Two weeks before the meal-kit company debuted on the New York Stock Exchange, Amazon inked a deal to buy Whole Foods Market for $13.7 billion. One week after the IPO, Amazon Technologies, a subsidiary of Amazon.com, registered a trademark in the US for the phrase, “We do the prep. You be the chef.” A filing describes the trademark as for “prepared food kits composed of meat, poultry, fish, seafood, fruit, and/or vegetables and also including sauces or seasonings, ready for cooking and assembly as a meal.”

Last week, an analyst priced Blue Apron at $2. Today (July 17) the stock fell 10.6%. Since its June 29 IPO, the company has lost 34% of its value.

Investors are scared, and they should be. Jeff Bezos set his sights on grocery long before Amazon announced its deal with Whole Foods, but it’s only in the last month that the company has begun an all-out assault on competitors in the grocery and food delivery sector. It’s not just Blue Apron that should be alarmed. It’s HelloFresh and Sun Basket and Postmates and DoorDash and, yes, Grubhub. It’s also mainstream grocers across America, who were already on notice. Many have been partnering with Instacart and a handful of other grocery-delivery startups to defend against Amazon’s slow and inevitable advance into their business.

Bezos hasn’t told grocery stores and food delivery companies to watch out—he doesn’t have to.
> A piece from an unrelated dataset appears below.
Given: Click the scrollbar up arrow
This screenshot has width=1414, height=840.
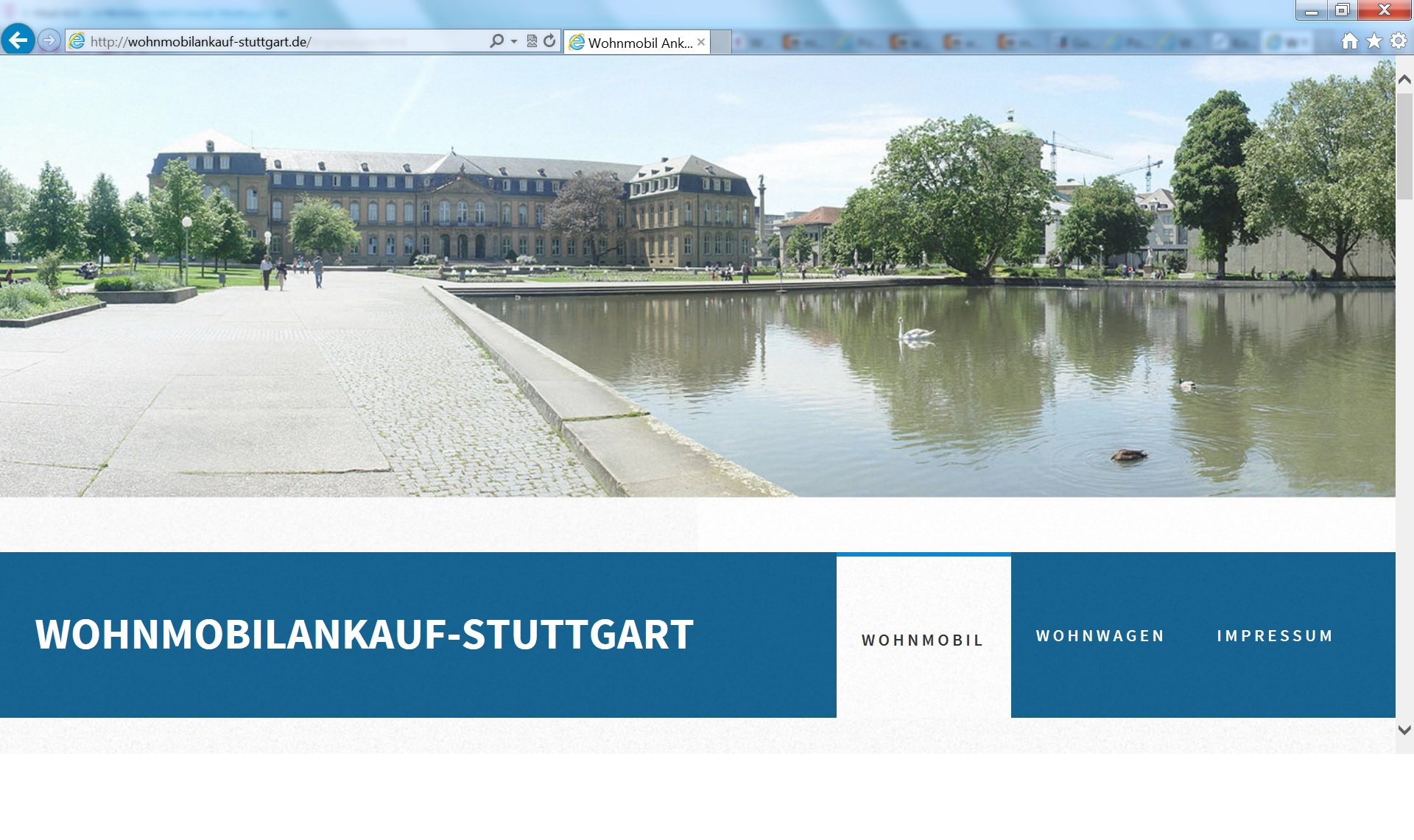Looking at the screenshot, I should [1404, 80].

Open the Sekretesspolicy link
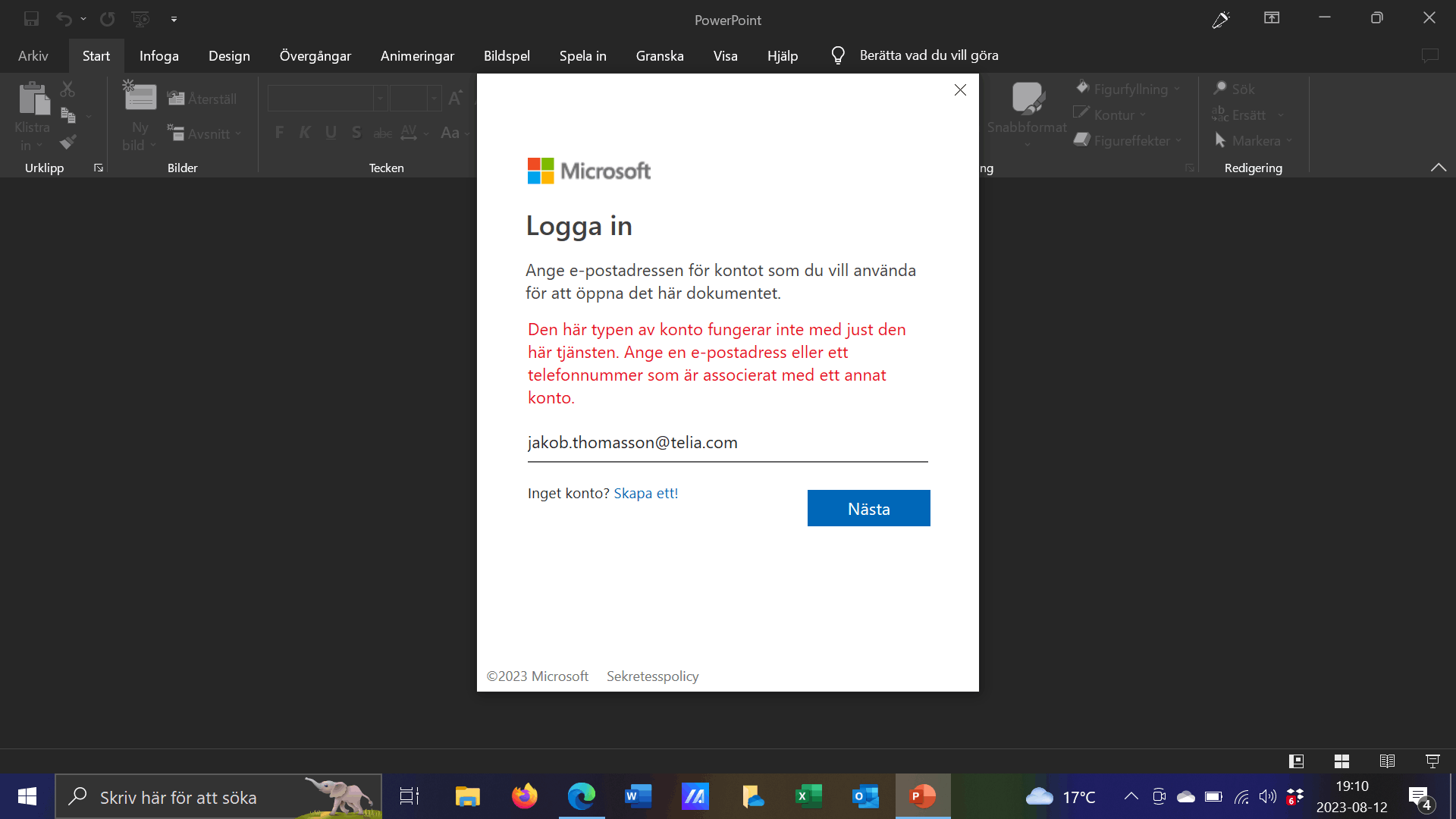(x=652, y=676)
Despite what companies like Blue Apron and Postmates may have told their investors to raise venture capital, delivering groceries and food is less a technological challenge than a logistical one. And there is no more formidable logistics opponent in the US than Amazon.
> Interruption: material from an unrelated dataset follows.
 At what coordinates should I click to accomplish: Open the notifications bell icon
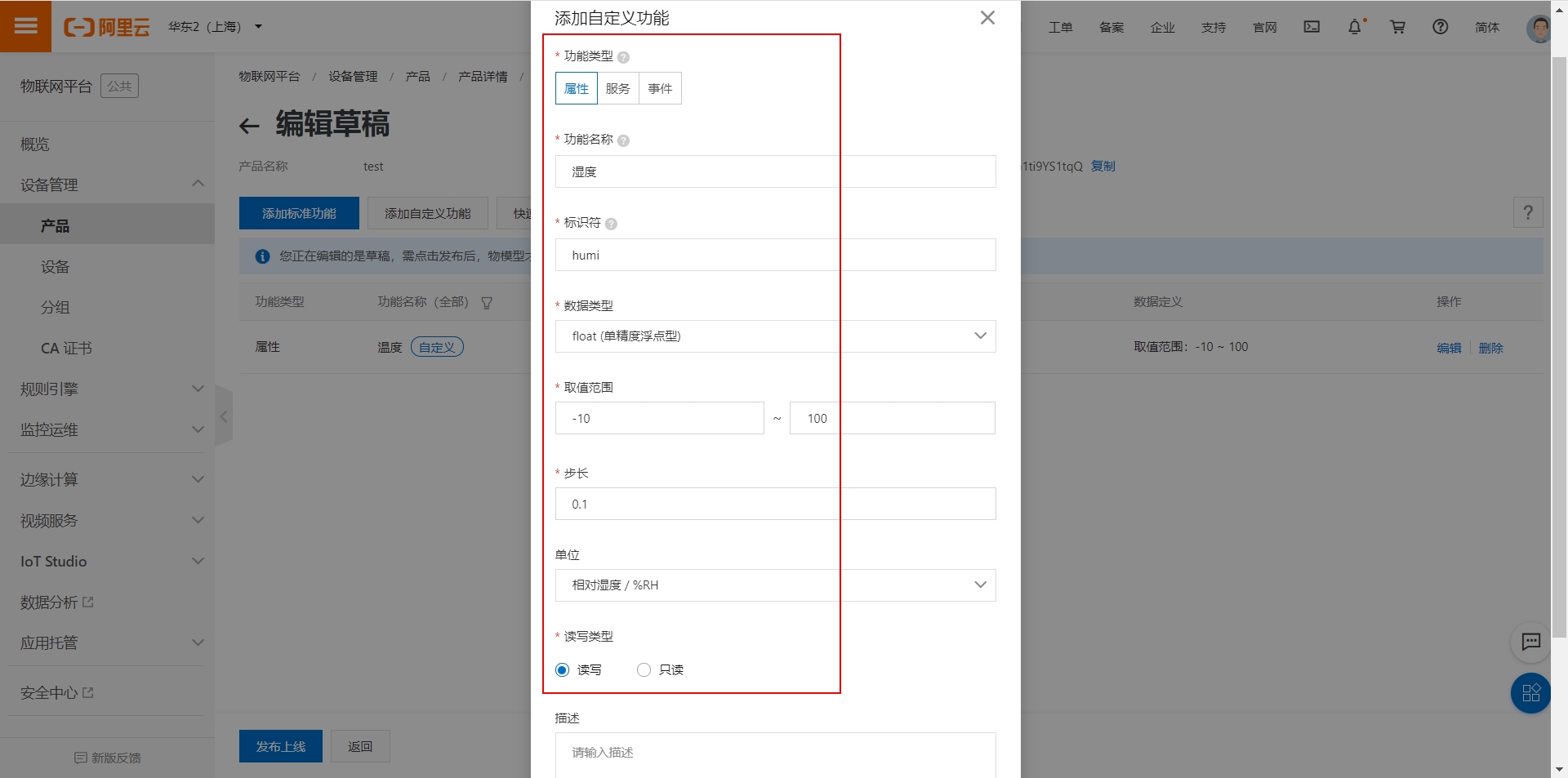[1356, 26]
Many companies, Amazon included, have tried to crack grocery delivery and failed. Groceries—particularly fresh ones—are a tough thing to sell online. Amazon used to waste nearly a third of the bananas it purchased because it only sold them on AmazonFresh in bunches of five, but bananas sometimes choose to grow in bunches of a different number. Fresh food also goes bad quickly and grocery stores are hardly known for making a lot of money. Still, groceries are also one of the few things that most people purchase routinely, which is why so many stores—both online and offline—believe a good grocery offering is key to gaining new customers and keeping existing ones satisfied.

What’s scary to think about is that Amazon’s consumer loyalty is already unparalleled. As of late June, there were 85 million Amazon Prime users in the US, or an estimated two-thirds of US households, according to Consumer Intelligence Research Partners (CIRP), a leading research firm on all things Amazon. Those Prime customers spent on average $1,300 a year and made up 63% of all Amazon users in the US.
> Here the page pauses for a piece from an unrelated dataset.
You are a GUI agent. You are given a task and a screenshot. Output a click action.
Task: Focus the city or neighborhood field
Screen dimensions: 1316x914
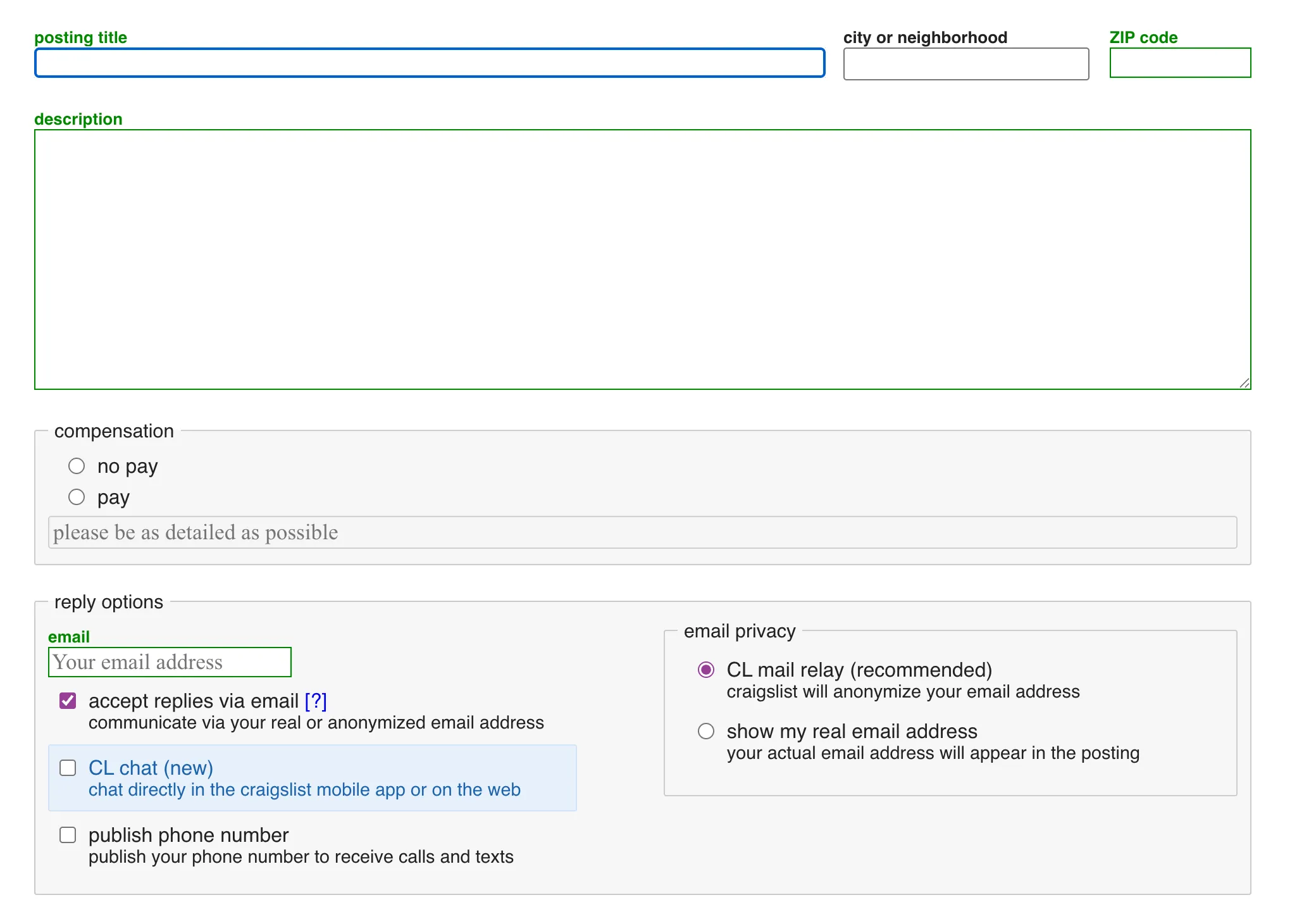pos(965,64)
Amazon Prime costs $99 a year or $10.99 a month. It doesn’t currently include grocery delivery through Fresh, which costs an additional $14.99 a month. But one day it might. It’s easy to imagine a world in which Prime membership gets a little bit more expensive and entitles you to free online grocery ordering and pickups at Whole Foods—if not free unlimited grocery delivery from Whole Foods and Fresh. The same goes for food delivery, and for meal-kits. Amazon has registered its interest in the meal-kit business and is actively building out one-hour delivery from restaurants for Prime members in major US cities.

Put another way: Amazon is a competitor to Blue Apron, but Blue Apron is barely a competitor to Amazon. Its meal-kit business is just another thing that Amazon can and likely will pursue, maybe one day to become another line on the list of benefits included with a Prime subscription. No wonder Blue Apron’s investors are jumping ship.